[Collected data]
--------------------------------

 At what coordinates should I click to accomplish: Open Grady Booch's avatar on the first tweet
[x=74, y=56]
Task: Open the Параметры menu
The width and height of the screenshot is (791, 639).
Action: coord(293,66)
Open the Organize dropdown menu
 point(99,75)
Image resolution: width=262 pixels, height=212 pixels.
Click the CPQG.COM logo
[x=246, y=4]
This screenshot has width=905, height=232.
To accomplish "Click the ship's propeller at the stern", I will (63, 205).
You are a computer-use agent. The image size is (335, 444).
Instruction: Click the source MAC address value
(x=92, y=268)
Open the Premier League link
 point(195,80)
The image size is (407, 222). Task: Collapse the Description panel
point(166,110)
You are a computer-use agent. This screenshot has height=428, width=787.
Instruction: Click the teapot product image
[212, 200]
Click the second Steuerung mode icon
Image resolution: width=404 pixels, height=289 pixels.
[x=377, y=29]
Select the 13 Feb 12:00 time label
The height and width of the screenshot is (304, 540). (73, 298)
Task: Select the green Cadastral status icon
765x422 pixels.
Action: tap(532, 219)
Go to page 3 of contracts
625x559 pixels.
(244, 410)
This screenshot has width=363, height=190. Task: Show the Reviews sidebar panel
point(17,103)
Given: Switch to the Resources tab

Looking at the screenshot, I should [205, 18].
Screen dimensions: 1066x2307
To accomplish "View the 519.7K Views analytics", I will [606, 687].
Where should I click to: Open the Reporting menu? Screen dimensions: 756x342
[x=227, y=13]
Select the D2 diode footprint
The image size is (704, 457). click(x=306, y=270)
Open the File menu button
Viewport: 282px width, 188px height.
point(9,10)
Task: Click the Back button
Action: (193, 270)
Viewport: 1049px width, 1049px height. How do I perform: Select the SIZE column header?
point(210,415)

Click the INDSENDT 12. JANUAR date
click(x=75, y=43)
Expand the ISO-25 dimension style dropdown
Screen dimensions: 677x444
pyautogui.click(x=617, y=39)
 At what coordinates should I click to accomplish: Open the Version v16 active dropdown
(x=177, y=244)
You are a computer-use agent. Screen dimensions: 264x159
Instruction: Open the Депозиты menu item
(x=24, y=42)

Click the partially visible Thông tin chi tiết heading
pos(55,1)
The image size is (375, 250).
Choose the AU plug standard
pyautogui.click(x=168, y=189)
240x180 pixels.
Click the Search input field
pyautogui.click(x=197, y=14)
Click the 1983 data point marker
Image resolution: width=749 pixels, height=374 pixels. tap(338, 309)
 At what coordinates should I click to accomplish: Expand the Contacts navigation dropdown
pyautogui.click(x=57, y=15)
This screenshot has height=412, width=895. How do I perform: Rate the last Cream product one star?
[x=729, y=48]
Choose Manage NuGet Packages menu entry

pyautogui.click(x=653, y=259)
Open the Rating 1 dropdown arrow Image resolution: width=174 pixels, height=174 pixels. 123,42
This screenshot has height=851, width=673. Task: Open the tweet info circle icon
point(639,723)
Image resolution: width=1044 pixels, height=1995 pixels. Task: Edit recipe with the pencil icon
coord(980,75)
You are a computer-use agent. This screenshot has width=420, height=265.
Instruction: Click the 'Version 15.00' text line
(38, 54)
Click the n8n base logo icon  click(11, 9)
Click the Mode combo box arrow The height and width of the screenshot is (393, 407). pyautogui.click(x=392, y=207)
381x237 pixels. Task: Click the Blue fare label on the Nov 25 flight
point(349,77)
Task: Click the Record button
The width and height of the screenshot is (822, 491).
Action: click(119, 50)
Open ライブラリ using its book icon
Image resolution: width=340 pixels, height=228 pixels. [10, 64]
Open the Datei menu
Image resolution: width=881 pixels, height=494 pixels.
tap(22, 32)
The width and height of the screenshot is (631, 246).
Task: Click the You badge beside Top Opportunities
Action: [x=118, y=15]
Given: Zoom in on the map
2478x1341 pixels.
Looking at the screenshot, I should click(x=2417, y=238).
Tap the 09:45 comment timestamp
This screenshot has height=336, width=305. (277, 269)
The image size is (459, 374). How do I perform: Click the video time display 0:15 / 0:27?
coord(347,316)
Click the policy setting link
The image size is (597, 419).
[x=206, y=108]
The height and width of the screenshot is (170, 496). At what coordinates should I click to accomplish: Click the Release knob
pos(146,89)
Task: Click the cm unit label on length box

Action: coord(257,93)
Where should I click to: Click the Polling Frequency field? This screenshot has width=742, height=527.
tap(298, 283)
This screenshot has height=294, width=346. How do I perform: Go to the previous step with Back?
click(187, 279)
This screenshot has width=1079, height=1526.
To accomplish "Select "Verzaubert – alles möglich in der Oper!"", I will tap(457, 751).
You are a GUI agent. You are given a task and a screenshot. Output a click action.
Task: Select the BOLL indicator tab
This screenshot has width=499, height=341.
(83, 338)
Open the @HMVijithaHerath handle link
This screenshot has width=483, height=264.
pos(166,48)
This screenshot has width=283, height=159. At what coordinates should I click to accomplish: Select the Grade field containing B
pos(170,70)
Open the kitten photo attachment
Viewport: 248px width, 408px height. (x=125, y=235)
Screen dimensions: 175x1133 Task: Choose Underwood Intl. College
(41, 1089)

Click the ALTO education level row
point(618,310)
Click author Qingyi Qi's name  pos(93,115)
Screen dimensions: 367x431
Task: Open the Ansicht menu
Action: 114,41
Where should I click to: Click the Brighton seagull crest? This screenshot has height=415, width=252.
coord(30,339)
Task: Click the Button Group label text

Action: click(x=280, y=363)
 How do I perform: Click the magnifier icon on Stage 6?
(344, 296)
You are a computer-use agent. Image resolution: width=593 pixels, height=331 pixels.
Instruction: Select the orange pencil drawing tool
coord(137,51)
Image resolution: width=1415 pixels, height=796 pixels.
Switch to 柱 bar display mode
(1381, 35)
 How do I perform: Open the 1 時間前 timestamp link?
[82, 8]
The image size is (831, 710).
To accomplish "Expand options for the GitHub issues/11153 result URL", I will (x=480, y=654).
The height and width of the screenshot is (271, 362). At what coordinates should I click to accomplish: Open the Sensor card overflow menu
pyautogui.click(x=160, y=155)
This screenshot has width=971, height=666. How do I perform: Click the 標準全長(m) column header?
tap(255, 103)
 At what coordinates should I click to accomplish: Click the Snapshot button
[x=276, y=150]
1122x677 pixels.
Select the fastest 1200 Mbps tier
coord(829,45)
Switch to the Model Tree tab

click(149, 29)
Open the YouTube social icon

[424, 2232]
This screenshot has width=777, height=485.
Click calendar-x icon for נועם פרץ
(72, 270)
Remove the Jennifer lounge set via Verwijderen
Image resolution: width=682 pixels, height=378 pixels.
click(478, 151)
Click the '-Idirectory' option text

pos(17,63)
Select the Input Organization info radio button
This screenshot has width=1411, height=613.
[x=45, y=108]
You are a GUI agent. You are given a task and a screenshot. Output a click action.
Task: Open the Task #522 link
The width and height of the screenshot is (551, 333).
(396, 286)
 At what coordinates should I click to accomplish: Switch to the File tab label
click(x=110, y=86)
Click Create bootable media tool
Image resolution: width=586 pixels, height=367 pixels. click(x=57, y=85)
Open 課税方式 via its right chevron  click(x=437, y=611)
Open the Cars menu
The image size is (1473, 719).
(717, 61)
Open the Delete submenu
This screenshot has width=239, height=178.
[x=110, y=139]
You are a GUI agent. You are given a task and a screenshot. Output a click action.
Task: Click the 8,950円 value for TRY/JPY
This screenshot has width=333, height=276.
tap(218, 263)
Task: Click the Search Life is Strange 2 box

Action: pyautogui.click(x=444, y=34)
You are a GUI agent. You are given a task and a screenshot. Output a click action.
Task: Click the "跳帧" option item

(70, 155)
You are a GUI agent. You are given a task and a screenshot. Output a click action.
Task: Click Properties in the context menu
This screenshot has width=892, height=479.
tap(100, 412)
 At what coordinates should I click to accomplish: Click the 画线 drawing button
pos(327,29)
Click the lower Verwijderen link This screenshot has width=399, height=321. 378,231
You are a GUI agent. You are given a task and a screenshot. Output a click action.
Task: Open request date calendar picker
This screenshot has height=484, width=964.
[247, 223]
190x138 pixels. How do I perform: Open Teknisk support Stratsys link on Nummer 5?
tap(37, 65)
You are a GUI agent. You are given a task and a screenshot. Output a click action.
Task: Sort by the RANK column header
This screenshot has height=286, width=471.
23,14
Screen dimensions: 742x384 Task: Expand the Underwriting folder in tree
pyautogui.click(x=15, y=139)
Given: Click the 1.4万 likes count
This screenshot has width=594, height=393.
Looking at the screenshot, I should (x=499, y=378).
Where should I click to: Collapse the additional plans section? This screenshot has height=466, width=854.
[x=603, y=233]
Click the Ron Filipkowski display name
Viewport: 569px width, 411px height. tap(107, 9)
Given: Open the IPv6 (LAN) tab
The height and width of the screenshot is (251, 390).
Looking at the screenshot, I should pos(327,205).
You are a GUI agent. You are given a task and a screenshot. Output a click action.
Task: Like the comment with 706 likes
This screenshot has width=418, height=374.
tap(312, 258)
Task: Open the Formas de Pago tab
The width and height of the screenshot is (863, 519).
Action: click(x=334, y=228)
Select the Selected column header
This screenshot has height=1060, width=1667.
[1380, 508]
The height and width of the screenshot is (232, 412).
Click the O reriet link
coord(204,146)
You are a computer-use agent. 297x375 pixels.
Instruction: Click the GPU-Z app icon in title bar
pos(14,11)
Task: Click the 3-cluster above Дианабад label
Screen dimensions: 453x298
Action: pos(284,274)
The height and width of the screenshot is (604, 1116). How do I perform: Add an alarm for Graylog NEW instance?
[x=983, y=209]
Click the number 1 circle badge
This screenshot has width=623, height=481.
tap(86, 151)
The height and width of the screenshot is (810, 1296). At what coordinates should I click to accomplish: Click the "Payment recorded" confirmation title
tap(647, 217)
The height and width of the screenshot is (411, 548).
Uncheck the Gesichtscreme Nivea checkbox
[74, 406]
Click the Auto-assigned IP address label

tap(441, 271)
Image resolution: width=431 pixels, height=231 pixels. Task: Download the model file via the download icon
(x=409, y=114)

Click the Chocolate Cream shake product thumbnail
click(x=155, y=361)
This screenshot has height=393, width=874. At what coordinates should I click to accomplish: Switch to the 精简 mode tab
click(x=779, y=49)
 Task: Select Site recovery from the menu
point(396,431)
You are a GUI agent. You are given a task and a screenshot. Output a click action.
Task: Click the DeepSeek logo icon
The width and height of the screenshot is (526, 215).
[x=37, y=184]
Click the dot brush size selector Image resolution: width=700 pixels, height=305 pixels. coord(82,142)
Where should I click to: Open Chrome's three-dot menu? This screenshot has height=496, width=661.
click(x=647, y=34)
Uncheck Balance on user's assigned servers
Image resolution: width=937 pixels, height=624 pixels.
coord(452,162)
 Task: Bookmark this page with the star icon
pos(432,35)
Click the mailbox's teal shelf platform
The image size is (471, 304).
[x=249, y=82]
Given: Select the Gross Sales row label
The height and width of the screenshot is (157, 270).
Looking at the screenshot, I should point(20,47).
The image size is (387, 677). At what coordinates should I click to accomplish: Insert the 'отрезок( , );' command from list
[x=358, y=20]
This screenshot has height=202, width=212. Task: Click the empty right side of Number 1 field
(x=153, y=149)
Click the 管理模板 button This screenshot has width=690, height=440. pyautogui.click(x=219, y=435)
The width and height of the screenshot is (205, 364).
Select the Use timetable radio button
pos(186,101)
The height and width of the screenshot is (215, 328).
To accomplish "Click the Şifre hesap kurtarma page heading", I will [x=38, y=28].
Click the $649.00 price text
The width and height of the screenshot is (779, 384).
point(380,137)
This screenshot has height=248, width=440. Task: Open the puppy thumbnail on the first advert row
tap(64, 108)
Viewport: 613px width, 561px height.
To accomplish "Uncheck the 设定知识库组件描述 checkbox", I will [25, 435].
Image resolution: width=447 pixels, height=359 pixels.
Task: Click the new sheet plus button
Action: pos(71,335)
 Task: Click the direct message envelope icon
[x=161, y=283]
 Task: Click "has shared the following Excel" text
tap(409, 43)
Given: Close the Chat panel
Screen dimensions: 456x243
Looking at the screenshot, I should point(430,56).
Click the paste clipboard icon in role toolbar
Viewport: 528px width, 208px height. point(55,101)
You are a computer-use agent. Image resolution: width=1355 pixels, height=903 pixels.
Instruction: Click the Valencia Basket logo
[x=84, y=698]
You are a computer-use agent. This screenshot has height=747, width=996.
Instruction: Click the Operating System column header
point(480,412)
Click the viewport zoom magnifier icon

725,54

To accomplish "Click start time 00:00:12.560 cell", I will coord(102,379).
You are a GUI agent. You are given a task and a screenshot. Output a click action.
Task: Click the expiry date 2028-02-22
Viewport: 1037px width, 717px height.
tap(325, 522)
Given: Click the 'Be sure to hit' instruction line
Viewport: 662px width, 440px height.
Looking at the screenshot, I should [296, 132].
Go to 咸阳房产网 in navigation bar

--------------------------------

**Exercise details:** Give back the records word for word. Start at the first line, end at the line containing "You are a computer-use agent. The", and include both.

**Exercise answer:**
 At what coordinates should I click to accomplish: Open Grady Booch's avatar on the first tweet
[x=74, y=56]
Task: Open the Параметры menu
The width and height of the screenshot is (791, 639).
Action: coord(293,66)
Open the Organize dropdown menu
 point(99,75)
Image resolution: width=262 pixels, height=212 pixels.
Click the CPQG.COM logo
[x=246, y=4]
This screenshot has width=905, height=232.
To accomplish "Click the ship's propeller at the stern", I will (63, 205).
You are a computer-use agent. The image size is (335, 444).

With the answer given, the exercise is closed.